You might think that working on two projects at the same time will make you feel like you're accomplishing more. That's the myth of multitasking. In many cases it's just not true.

According to a 2016 study by Stanford University researchers, multitasking actually makes you under-perform, especially for more complex tasks.

Also, when you switch from one task to another, your attention span takes a hit, both in the present moment and longer-term. Nowadays, nobody needs digital distractions adding to their mental clutter.

Time-blocking may be the technique that helps you counteract the impulse to multitask. It helped me cut down the number of minutes I spend working each day. Follow these steps and get ready to work smarter and more effectively-- not harder and fumbling towards burnout.

Avoid multitasking by time-blocking.

Time-blocking is literally what its name suggests: scheduling tasks in blocks of time.

The idea here is to focus your attention on a single task for a given amount of time, and schedule your tasks as if they were appointments. If it's not scheduled, it won't go as planned. That's the main key: plan in advance and stick to the plan.

1. Decide when to schedule what.

The first task is to observe yourself objectively.

Take a few days to pay attention to what times and days are your most productive and which ones have you function more on auto-pilot. This will help determine when you should schedule your harder and more creatively-intensive work, and at what times you should work on tasks that require less focus.

An effective way to do this is by journaling your regular activities. Write down your tasks and how you felt energy and motivation-wise while performing them. Write down when you find yourself giving in to multi-tasking. You'll consult this later as you decide what to schedule and when.

In my case, I noted that I typically feel strongest and most creative in the morning hours. It's when I feel able to tackle multiple projects at once. In the past, this resulted in me trying to complete writing projects while answering emails or interacting on social media throughout. This slowed all of those tasks down and made me less effective on each.

I can guarantee I lost close to an hour of time in front of the computer many days because each task took longer in the end, or required corrections because of mistakes I made due to lack of focus. Working this way also gave me a scattered feeling that pervaded all my work and spoiled the enthusiasm so key to keeping a rhythm in my work. It was time to reorganize.

2. Organize your tasks.

As I found a good understanding of my best days and times, the next step was to prioritize tasks by both importance and urgency. Sometimes those may be the same thing, but I always give priority to the first.

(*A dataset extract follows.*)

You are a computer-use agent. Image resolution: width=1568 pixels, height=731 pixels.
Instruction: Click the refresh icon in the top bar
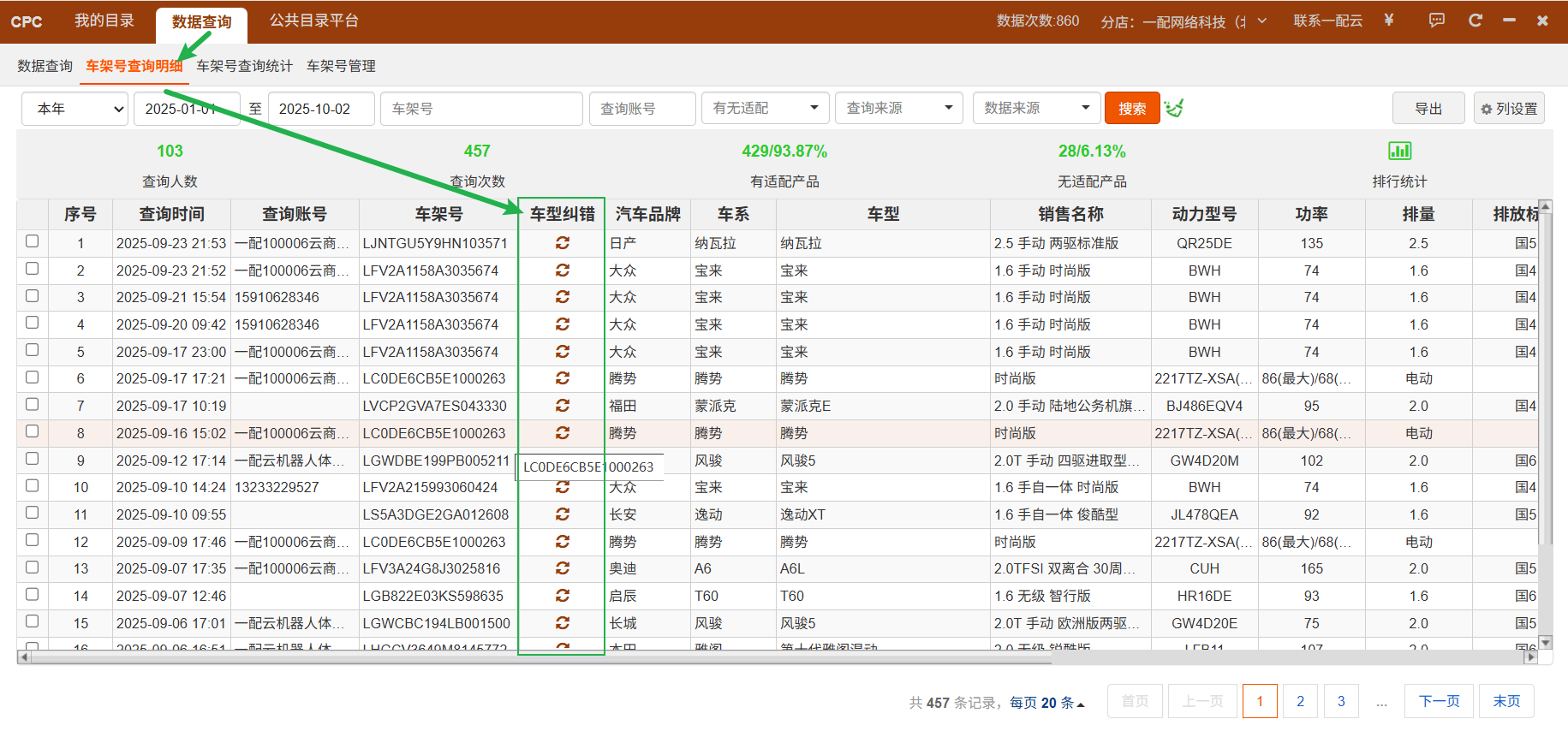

In my case, completing writing work in the morning had the most importance for me. I decided to block out one to two hours for this work (with small pomodoro breaks along the way). After that, I knew I would be ready for more mechanical, rote work such as answering emails and Slack requests.

Organizing your tasks in order of importance like this will help you stop doing "busy work," and instead advance your most important work and your longer term goals.

In my journal I noticed that whenever I put out daily fires during the day I felt drained and lost. It made me prone to multitasking, because I only dealt with what was urgent in the moment. 

3. Optimize your agenda.

The next step is some quality time with your agenda, iCal, Google Calendar, or any other tool you use for planning your days.

Color-coding can be a very useful tool if you're a more visual person, and can help you easily identify categories of tasks at a glance. I assign the color red in my Google Calendar for absolutely vital work tasks that need attention earlier in the day.

Based on your optimal times, designate days and times for usual tasks according to importance, difficulty, and urgency. I work like a machine in the mornings, so that's the time I schedule my most important writing work. I don't waste too many hours of peak brain activity answering emails. I save it for the afternoons, when I feel slower and less creative.

Assign time blocks according to your best estimates, and adjust accordingly, until you feel it's an optimal reflection of your priorities, energy levels, and personal needs.

Finally, remember Parkinson's law and act accordingly. If you think you can accomplish a task in an hour, don't assign it more time, or you'll end up wasting time.